This April edition of our Oil Market Forecast features a review of Occidental’s acquisition of Anadarko after their first full year together. This edition also sees OPEC+ issue a new supply schedule running through to July, showing an expansion in production, as the IEA raises its full year 2021 oil demand estimate.

A few key points:

  • Occidental recorded a loss of nearly $16 billion dollars in 2020
  • Occidental’s 2020 cashflow from operations, when recast for oil prices above $45 per barrel, shows improvement against its 2018 performance.
  • With the exception of the US Gulf of Mexico, the acquisition appears to have increased Occidental’s size, rather than diversified its operations.
  • The acquisition brought deep water production capability, but it isn’t clear to what degree exploration and development capability carried over. The exit from Mozambique LNG looks like a missed opportunity.
  • Occidental’s production has doubled, while recast cashflow from operations at a WTI price of $60 per barrel has only increased by 25%. Several smaller asset acquisitions may have satisfied the same objective at a lower premium.
  • We expect oil supply from OPEC+ nations to exceed the latest production schedule and the schedule to be relaxed further as the year progresses.
  • We expect global oil storage to reach its long term average in the third quarter of the year and remain at around that level through 2022, before drawing down.
  • Both Brent and WTI futures prices rose over the last month.
  • US rig count continues to grow, but as yet, the growth rate does not show signs of acceleration.

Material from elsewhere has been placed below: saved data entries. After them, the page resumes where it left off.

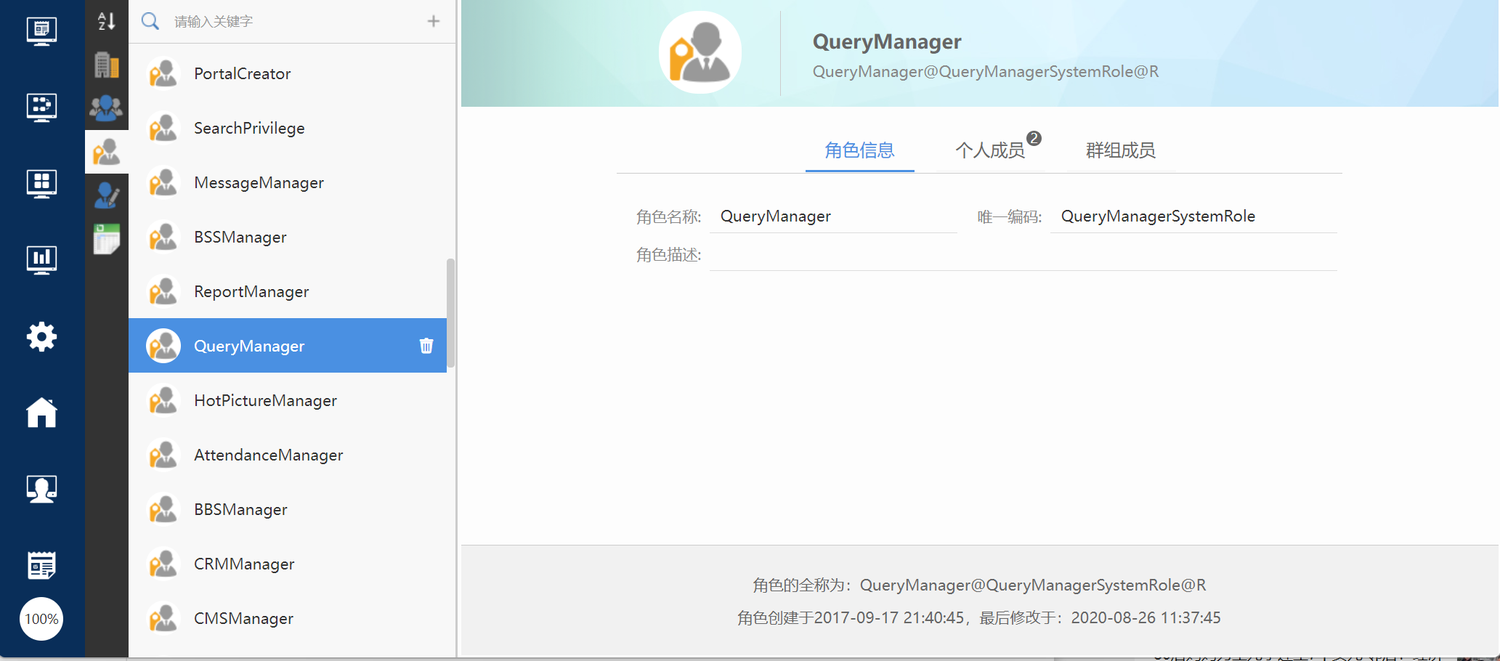Select the 角色信息 tab
This screenshot has height=661, width=1500.
(x=859, y=151)
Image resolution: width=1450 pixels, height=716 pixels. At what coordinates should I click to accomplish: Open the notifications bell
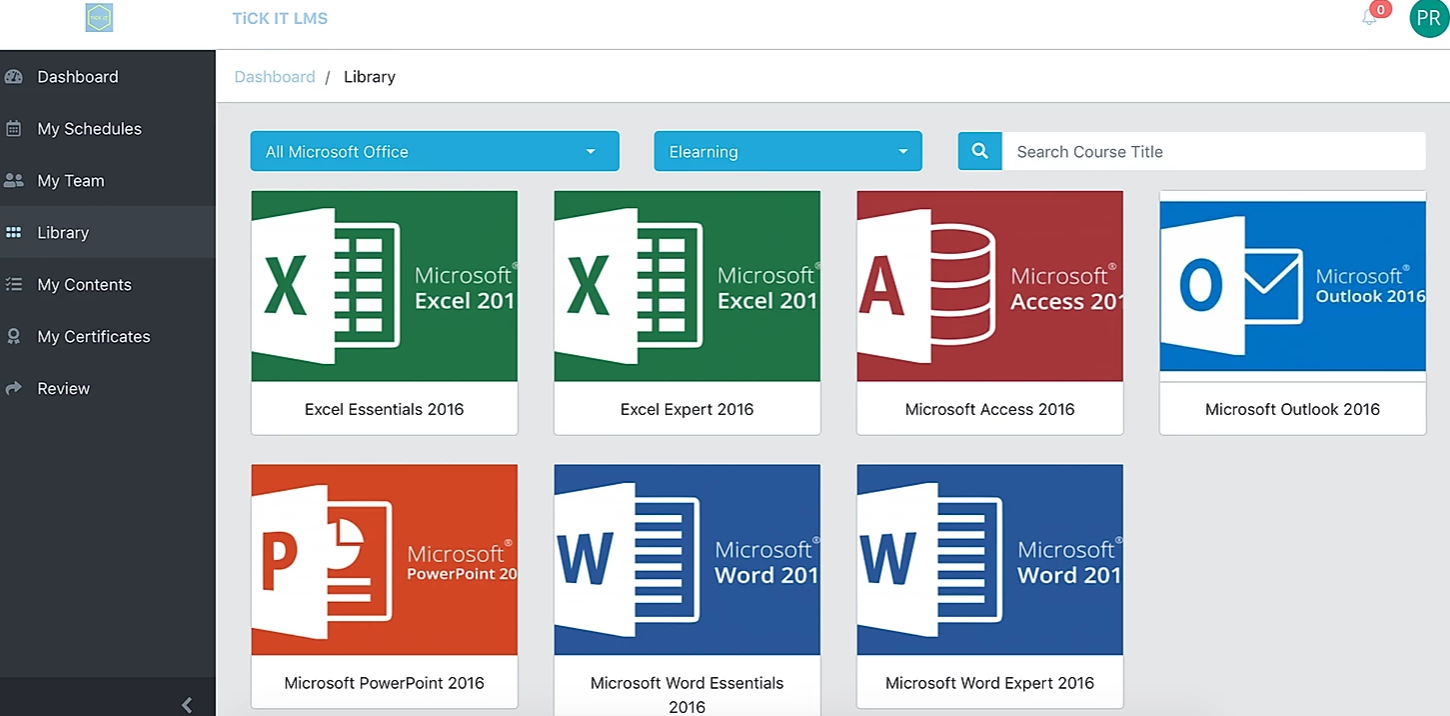[1369, 17]
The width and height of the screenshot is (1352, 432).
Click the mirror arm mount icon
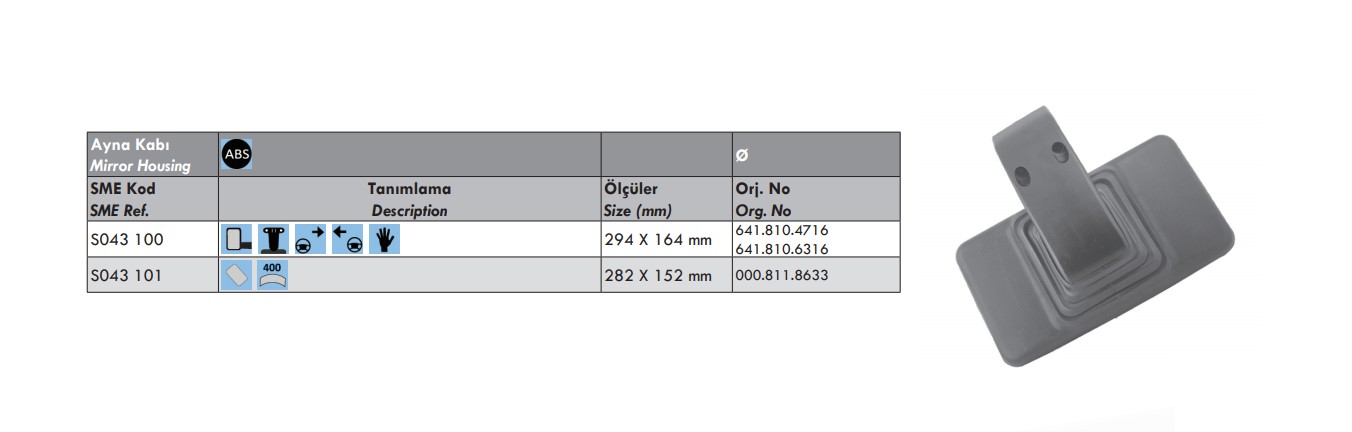coord(273,240)
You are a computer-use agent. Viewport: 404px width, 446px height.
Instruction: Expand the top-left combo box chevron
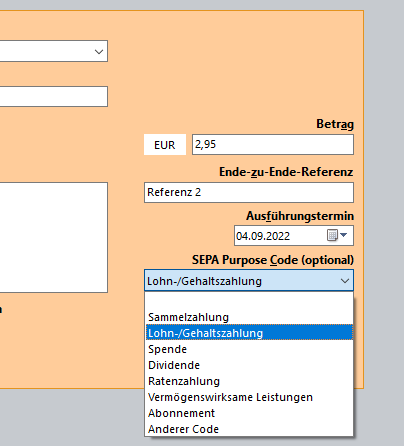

Occidental – Anadarko Acquisition

Occidental’s $57 billion takeover of Anadarko was the largest oil and gas transaction of 2019, by an order of magnitude. It was notable at the time not just for its size, but for the manner in which it was conducted. Anadarko had agreed to a sale to Chevron before Occidental swooped in with a higher bid and Chevron declined to counter. The transaction closed on August 8th, 2019, meaning 2020 was the first full year for the combined entity.

We start with a brief history of Occidental and Anadarko and then look at the relative performance of the pre and post-acquisition entity through three lenses:

  • Financial Performance
  • Asset Mix
  • Capability

The analysis is based on Occidental and Anadarko public filings between 2019 and 2021(1), (2), (3).

History

Anadarko was formed in 1959, as a subsidiary of the Panhandle East Corporation, to develop gas fields in the Anadarko basin in western Oklahoma and the Texas panhandle. It was spun off as an independent public company in 1986. Headquartered in the Woodlands, by 2018, Anadarko had grown to a company that produced more than 665,000 barrels of oil equivalent per day.

Anadarko consisted of an upstream and a midstream business. Upstream dominated, delivering over $ 11 billion in revenues in 2018 against $ 1.6 billion for midstream. The upstream business was US focused, with the US accounting for 86% of production volume and 79% of revenue in 2018.

US production was centered around Anadarko’s position in the DJ Basin, which accounted for more than 260,000 barrels of oil equivalent per day of production. It also held positions in the Powder River Basin, the Delaware Basin in the Permian, and a large deep water position in the US Gulf of Mexico, operating ten production facilities and participating in 34 fields. Anadarko had been an early pioneer in the US Gulf of Mexico, but by early 2018 its focus had shifted to the US onshore – in 2018 it drilled 2 exploration wells and 2.6 development wells on the Gulf of Mexico, compared to 17 exploration wells and 399.1 development wells in the US onshore.

The international business was similarly diverse, with production onshore Algeria and deep water Ghana and exploration in Canada, Colombia, Peru, and South Africa. Anadarko also operated and LNG scale gas discovery in Mozambique, which was still in the pre-FID stage in 2018.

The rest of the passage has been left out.